The complexity of the XR “photosystem” in cyanobacteria is further increased by the potential for recruiting carotenoid antennas. The detailed photocycle analysis of psXR, both with and without xanthophyll, provides insights into the mechanism of this interaction. The observed enhancement of the photocycle by lutein binding, although modest, suggests a potential role in optimizing light capture under variable light conditions of Antarctic ecosystems. The unique spectral changes observed during the photocycle of lutein-bound psXR, particularly the two sharp peaks at 465 nm and 485 nm, indicate changes in protein-carotenoid interactions, as previously observed for SrXR. In that case, they were interpreted as reflecting a transient loosening of the carotenoid-binding site caused by a conformational change in the protein5. Interestingly, the temperature dependence of the proton-pumping activity of psXR differs substantially from that of GR (Fig. 2C). The molecular mechanism underlying this difference will be studied by investigating the temperature dependence of the photocycle kinetics in the near future.

It is intriguing that psXR binds a 3-hydroxycarotenoid, as this stands in contrast to GR, which was found to bind 4-ketocarotenoids instead. This demonstrates that despite a relatively recent common origin (see Fig. 1A), cyanobacterial XRs can bind diverse carotenoid antennas. The energy transfer from lutein to the retinal chromophore in psXR showed an efficiency similar to other XRs, suggesting that this diversity might be incidental and reflects adaptation to the pool of endogenous xanthophylls. Indeed, in G. violaceus, unusually for cyanobacteria, xanthophylls are represented exclusively by echinenone49, while Pseudanabaena isolates have mainly 3-hydroxy- and less abundantly 4-ketocarotenoids45,46. It is important to stress that in our experiments, zeaxanthin’s isomer, lutein, was used as a generic 3-hydroxycarotenoid due to its commercial availability. Similarly to the ability of GR to bind a range of non-native carotenoids sharing the 4-keto-β-ionone ring6,9,50, psXR likely binds several native carotenoids with the 3-hydroxy-β-ionone ring (cf. Supplementary Fig. S3).

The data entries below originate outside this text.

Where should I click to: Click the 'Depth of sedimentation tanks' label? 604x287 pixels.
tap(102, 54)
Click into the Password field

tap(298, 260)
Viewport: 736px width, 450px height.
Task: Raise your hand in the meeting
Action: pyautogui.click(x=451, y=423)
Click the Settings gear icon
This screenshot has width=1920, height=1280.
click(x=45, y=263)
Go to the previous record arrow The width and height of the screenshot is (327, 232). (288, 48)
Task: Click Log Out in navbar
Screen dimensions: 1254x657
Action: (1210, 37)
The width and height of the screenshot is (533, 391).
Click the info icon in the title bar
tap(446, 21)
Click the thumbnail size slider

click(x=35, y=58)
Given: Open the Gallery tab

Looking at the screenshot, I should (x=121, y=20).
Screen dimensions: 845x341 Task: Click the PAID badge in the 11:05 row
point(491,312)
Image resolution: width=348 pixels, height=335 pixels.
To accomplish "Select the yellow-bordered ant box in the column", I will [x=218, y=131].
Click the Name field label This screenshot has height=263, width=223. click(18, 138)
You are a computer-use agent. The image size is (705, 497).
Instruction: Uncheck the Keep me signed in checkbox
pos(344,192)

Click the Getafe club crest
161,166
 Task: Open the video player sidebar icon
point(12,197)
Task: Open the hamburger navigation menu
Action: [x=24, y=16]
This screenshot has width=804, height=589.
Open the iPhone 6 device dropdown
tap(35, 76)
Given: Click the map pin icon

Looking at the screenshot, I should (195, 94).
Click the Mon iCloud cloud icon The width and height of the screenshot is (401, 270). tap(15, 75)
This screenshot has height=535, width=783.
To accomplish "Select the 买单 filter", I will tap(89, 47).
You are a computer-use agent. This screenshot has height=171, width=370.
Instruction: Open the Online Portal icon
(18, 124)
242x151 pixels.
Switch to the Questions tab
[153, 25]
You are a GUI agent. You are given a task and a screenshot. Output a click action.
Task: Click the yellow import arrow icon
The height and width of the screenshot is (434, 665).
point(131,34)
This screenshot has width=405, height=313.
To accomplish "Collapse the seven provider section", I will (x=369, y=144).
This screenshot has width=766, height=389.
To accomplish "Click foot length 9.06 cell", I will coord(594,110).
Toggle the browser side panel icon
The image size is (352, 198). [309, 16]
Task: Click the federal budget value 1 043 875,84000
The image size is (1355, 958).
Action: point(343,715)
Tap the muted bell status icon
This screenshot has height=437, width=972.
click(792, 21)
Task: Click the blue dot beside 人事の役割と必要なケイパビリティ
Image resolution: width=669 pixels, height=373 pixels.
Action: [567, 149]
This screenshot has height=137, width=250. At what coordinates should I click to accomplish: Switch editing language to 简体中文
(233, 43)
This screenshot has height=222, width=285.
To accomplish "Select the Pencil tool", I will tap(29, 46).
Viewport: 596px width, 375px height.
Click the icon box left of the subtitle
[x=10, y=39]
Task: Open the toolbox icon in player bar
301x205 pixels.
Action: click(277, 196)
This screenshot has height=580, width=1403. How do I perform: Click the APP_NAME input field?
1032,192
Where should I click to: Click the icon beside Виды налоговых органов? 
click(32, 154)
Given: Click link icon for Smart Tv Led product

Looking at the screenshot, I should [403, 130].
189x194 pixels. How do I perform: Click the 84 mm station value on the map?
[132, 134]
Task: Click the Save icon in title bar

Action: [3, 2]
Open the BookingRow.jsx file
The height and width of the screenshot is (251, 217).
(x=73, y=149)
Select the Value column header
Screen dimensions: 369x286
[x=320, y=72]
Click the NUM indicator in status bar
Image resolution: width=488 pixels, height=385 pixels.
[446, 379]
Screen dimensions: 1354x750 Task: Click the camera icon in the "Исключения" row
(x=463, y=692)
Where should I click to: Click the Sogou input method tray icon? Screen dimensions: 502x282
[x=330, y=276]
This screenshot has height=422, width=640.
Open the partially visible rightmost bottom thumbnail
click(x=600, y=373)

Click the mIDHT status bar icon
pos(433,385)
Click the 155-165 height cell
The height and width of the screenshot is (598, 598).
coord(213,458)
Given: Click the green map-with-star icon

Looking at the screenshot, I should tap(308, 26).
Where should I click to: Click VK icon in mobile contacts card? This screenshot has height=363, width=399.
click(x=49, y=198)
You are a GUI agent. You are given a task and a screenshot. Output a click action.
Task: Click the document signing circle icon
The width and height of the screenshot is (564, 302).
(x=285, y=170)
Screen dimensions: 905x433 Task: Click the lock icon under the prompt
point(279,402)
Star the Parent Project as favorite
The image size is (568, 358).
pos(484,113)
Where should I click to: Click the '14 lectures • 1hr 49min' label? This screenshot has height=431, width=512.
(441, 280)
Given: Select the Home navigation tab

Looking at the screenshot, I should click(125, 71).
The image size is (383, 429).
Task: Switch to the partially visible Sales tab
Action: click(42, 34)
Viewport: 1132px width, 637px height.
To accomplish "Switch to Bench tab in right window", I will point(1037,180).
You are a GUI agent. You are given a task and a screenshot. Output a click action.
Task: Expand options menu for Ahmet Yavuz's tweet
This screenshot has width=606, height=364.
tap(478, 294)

The cryo-electron microscopy structure of lutein-bound psXR provides detailed insights into the xanthophyll-binding mechanism of this XR variant. The xanthophyll-binding fenestration in psXR induces a rotation of the carotenoid’s β-ionone ring: residue L224 protrudes into the pocket and pushes the ring upward (Fig. 6D, Supplementary Fig. S9E). This rotation shortens the effective conjugation length and accounts for the uniform ~3 nm hypsochromic shift of the three lutein absorption peaks (431, 454, 484 nm) relative to those reported for Kin4B8-XR8. As snow and ice preferentially remove longer wavelengths, the ambient light spectrum is enriched in shorter wavelengths, making this blueshift a plausible spectral adaptation. The same steric effect also narrows the distance between the lutein and retinal ionone rings, a geometry expected to enhance energy transfer. Thus, a single pocket residue can simultaneously tune the antenna spectrum and improve chromophore coupling, underscoring the adaptive flexibility of xanthorhodopsins.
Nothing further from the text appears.